Input: words = ["bat","tab","cat"]
Output: [[0,1],[1,0]]

Valid concatenations:

"bat" + "tab" = "battab"
"tab" + "bat" = "tabbat"

Example 3:

Input: words = ["a",""]
Output: [[0,1],[1,0]]

The empty string can pair with any palindrome word.

"a" + "" = "a"
"" + "a" = "a"

First Thought: Try Every Pair

The simplest method is to try every ordered pair (i, j).

For each pair:

Skip if i == j.
Concatenate words[i] + words[j].
Check whether the result is a palindrome.

class Solution:
    def palindromePairs(self, words: list[str]) -> list[list[int]]:
        def is_palindrome(s: str) -> bool:
            return s == s[::-1]

        ans = []

        for i in range(len(words)):
            for j in range(len(words)):
                if i == j:
                    continue

                if is_palindrome(words[i] + words[j]):
                    ans.append([i, j])

        return ans

This is correct, but too slow.

If there are n words and each word has length up to k, this takes about:

O(n^2 * k)

The number of word pairs can be very large.

Key Insight

For two words a and b, the concatenation:

a + b

is a palindrome only if the unmatched part of one word is the reverse of the other word.
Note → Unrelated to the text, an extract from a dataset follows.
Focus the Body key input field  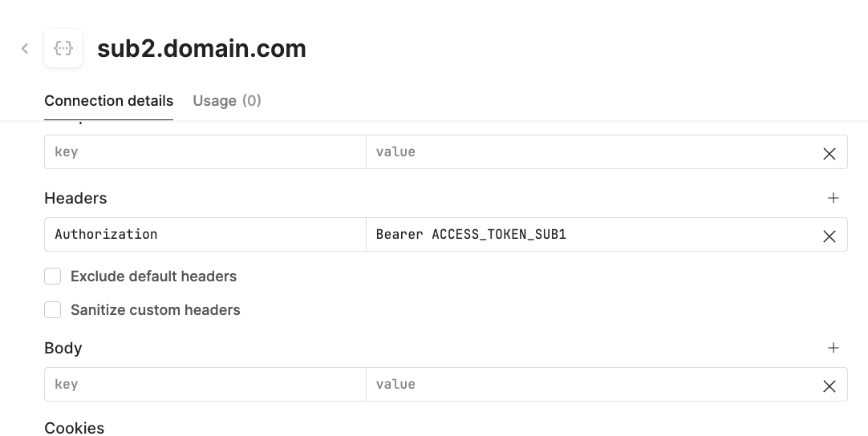pyautogui.click(x=205, y=385)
Instead of trying every second word, split each word into two parts:

word = prefix + suffix

There are two useful cases.

Case 1:

If prefix is a palindrome, then we need another word equal to reverse(suffix) placed before the current word.

reverse(suffix) + prefix + suffix

Since prefix is already a palindrome, the outer parts match.

This gives a pair:

[index_of_reverse_suffix, current_index]

Case 2:

If suffix is a palindrome, then we need another word equal to reverse(prefix) placed after the current word.

prefix + suffix + reverse(prefix)

Since suffix is already a palindrome, the outer parts match.

This gives a pair:

[current_index, index_of_reverse_prefix]

We can find these needed reversed words in O(1) average time using a hash map.

Algorithm

Build a dictionary:

word -> index

Then for each word:

Try every split position from 0 to len(word).
Let:

prefix = word[:cut]
suffix = word[cut:]

If prefix is a palindrome:
1. Look for suffix[::-1] in the dictionary.
2. If found at another index, add [that_index, i].
If suffix is a palindrome:
1. Look for prefix[::-1] in the dictionary.
2. If found at another index, add [i, that_index].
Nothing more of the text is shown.